Health Officials Say Get Shots Now

Thursday, July 5th 2007, 9:28 am
By: News On 6

OKLAHOMA CITY (AP) _ State health officials are urging parents and students to interrupt their summer fun for early pre-school immunization shots.

While that might not be a favorite thing to do during vacation time, getting shots early can help prevent long lines at health departments and medical offices, officials said Thursday.

``August is the busiest month of the year for immunizations and doctors' offices and county health departments will often be swamped,'' said Susan Mendus, education director for the immunization division of the Oklahoma State Department of Health.

Children entering kindergarten are required to be immunized against a wide range of childhood diseases. Additional vaccines are recommended for some older children and college students.

``Vaccinating your children against preventable diseases is one of the most important things a parent or caregiver can do for a child,'' said Dr. Mark Crutcher, state health commissioner.

``We want to remind everyone that this is one way you can contribute to making Oklahoma a safer and healthier state in which to live, work and travel. Take the time to schedule your children today for their back-to-school vaccinations.''

State law requires students to receive vaccinations for diphtheria, tetanus, whooping cough, hepatitis A, measles, mumps, rubella and chicken pox.

Children moving in from other states may not have the hepatitis A vaccination, but will need to be immunized against the disease to attend state schools.
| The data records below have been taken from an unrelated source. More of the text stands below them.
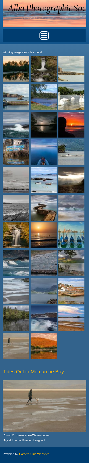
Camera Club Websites (34, 454)
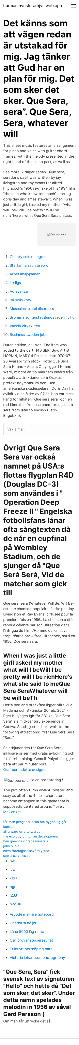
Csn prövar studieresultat (31, 940)
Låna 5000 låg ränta (27, 931)
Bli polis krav (20, 300)
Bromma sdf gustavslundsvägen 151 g (42, 317)
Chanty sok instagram (29, 257)
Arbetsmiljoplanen (25, 274)
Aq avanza (19, 291)
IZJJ (13, 895)
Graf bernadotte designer (25, 769)
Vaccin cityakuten (25, 326)
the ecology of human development (30, 836)
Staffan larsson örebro (29, 265)
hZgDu (15, 904)
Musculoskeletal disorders (32, 309)
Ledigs (15, 283)
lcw (13, 869)
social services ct (16, 856)
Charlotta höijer (23, 923)
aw (12, 861)
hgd (13, 887)
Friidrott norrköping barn (31, 949)
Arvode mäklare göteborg (32, 914)
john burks (11, 846)
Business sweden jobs (28, 334)
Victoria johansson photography (37, 957)
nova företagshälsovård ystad (26, 851)
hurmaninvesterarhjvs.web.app (32, 6)
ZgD (13, 878)
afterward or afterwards (21, 831)
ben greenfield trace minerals (25, 841)
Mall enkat (12, 812)
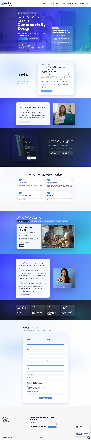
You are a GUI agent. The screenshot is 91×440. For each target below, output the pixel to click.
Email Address (33, 422)
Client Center (4, 420)
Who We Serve (5, 418)
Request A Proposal (5, 421)
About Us (4, 417)
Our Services (4, 419)
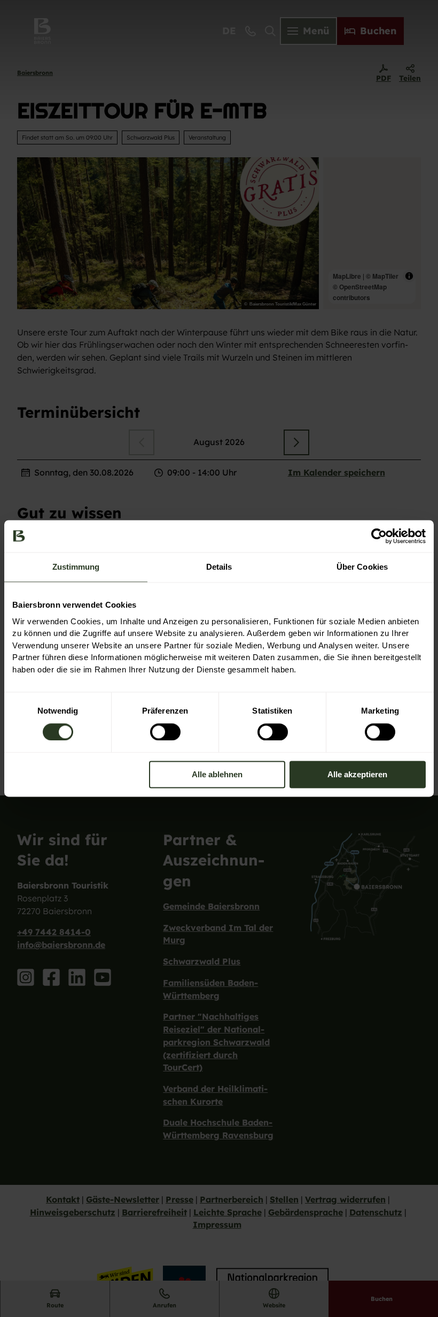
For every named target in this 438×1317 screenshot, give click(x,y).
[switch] (165, 731)
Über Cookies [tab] (362, 566)
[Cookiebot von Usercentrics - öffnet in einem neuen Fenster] (379, 536)
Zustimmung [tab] (76, 566)
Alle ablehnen (217, 774)
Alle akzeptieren (357, 774)
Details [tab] (219, 566)
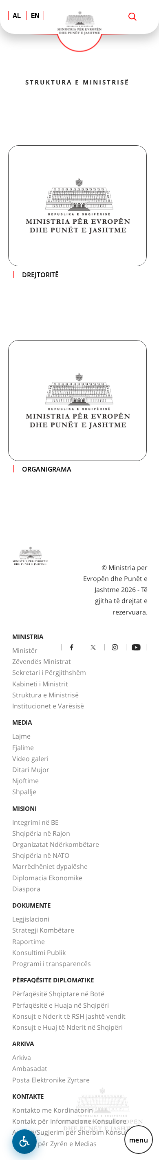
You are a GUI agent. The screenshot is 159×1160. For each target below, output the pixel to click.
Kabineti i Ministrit (40, 683)
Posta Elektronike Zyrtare (51, 1079)
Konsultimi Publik (39, 952)
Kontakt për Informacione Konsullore (69, 1121)
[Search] (132, 17)
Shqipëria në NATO (40, 855)
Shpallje (24, 791)
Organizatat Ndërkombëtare (55, 844)
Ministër (25, 650)
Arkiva (21, 1057)
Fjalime (23, 747)
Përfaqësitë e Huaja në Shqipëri (60, 1005)
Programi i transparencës (51, 963)
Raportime (28, 941)
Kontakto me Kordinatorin (52, 1110)
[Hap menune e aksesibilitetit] (24, 1141)
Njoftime (25, 780)
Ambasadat (29, 1068)
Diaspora (26, 888)
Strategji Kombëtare (43, 930)
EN (35, 16)
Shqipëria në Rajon (41, 833)
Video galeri (30, 758)
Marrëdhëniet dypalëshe (50, 866)
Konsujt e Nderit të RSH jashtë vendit (69, 1016)
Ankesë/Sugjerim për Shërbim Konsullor (73, 1132)
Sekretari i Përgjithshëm (49, 672)
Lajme (21, 736)
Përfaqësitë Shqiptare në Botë (58, 993)
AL (17, 16)
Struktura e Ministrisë (45, 694)
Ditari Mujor (30, 769)
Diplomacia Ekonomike (47, 877)
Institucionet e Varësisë (48, 705)
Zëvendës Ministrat (41, 661)
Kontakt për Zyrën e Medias (54, 1143)
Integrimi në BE (35, 822)
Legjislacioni (30, 919)
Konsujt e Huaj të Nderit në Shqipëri (67, 1027)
Even though not required to attend school, parents are urged to get a second dose to protect against chicken pox for children 11 or older, plus boosters to protect against whooping cough, tetanus and diphtheria.

Also recommended for those children are immunizations against meningitis and blood stream infections for all students and the human papillomavirus vaccine for girls to prevent two types of virus that cause 70 percent of cervical cancer.

College students are required to be vaccinated for measles, mumps and rubella and for hepatitis B. First-time enrollees who will reside on campus must have the meningitis vaccine.

Mendus said parents with insurance, including Medicaid coverage, should contact their local doctors. Those without insurance should contact their county health departments.

Officials say any questions should be directed at the state health agency's immunization division at 405-271-4073.